I want to use the vacuum on Manna. 

Just rolling it into the room makes her nervous, and I don't blame her because it's LOUD! 
But her coat is starting to get out of control, and I saw those attachments that work with a vacuum to get out undercoat. 
Before I buy one though I want to know 2 things.

What would you guys do to desensitize a dog to the vacuum? It will be a frequent thing as her coat is thick. And it would be awesome to take into account that Manna outweighs me by about 20 pounds now. 

and

Do those brush attachments actually work?

You guys are awesome I know you can help me figure out something. 


and for those who will ask, yes I brush everyday, sometimes twice a day and she's on a raw diet.


----------



## Kathyy (Jun 15, 2008)

Haven't used a vacuum but was very surprised that Max liked the force dryer. Food, lots of food. Feed her when it is in the room, turn it on and feed her, with vacuum off pretend to vacuum her, with the vacuum at low suction work on her back and down back legs and so on. I don't know that a vacuum gives as good a scritch as the force dryer on the rear end, that is what Max really liked about getting blown dry.

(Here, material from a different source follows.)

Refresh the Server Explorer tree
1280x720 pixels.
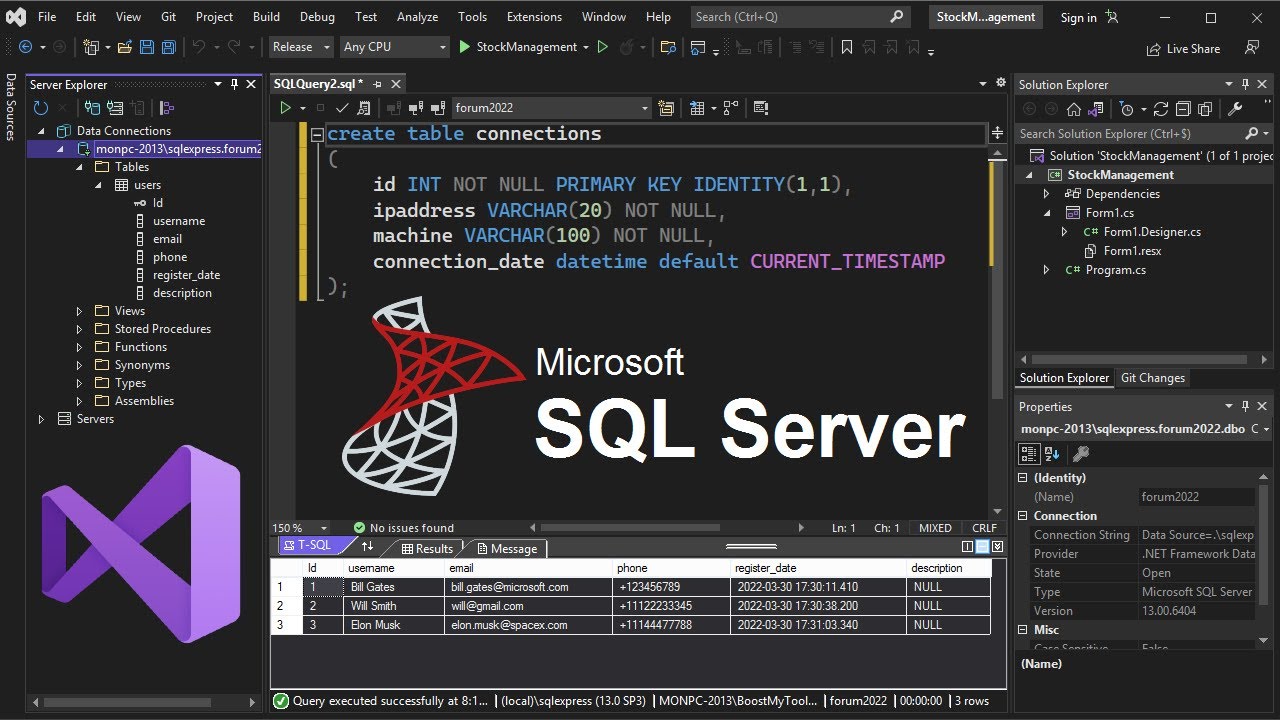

Brushing? I don't think brushing is what is needed for a Newfie blowing coat. Need to use a shedding rake for the big stuff and a fine tooth comb and line comb her.


----------



## BostonBullMama (Apr 20, 2013)

I can't use the vacuum ON Toby, but I can have it running and he doesn't care. 
What I might do with Manna is just put her and the (off) vacuum in a room together, treat her for going near the vacuum, treat her for going passed it, for sniffing it, for laying calmly near it/in the room... do that for a couple of weeks, just get her used to being around it.

Then turn it on. Don't move it anywhere, just have it on. White noise. Treat her for sniffing, for going near it, for walking passed it to get to you, maybe teach her to put her paw on it so she gets used to touching it and having it nearby. Do this for a couple weeks.

Take the hose off and put it on the floor, turn it on, reward for any contact - sniffing, pawing, laying calmly, etc...
Once she's used to it, you can try touching her with it, reward. Try again, reward. Try again, reward... etc

She'll get used to it, but it will take time.


----------



## doggiepop (Feb 27, 2014)

if i had a Newfie i would use an under coat comb and a pin brush. i would brush
3 to 4 times a week.


----------



## Flaming (Feb 2, 2013)

Kathyy said:


> Haven't used a vacuum but was very surprised that Max liked the force dryer. Food, lots of food. Feed her when it is in the room, turn it on and feed her, with vacuum off pretend to vacuum her, with the vacuum at low suction work on her back and down back legs and so on. I don't know that a vacuum gives as good a scritch as the force dryer on the rear end, that is what Max really liked about getting blown dry.
> 
> Brushing? I don't think brushing is what is needed for a Newfie blowing coat. Need to use a shedding rake for the big stuff and a fine tooth comb and line comb her.





doggiepop said:


> if i had a Newfie i would use an under coat comb and a pin brush. i would brush
> 3 to 4 times a week.



When I say that I brush daily. I mean I work out until my arms are sore and I can make another dog. 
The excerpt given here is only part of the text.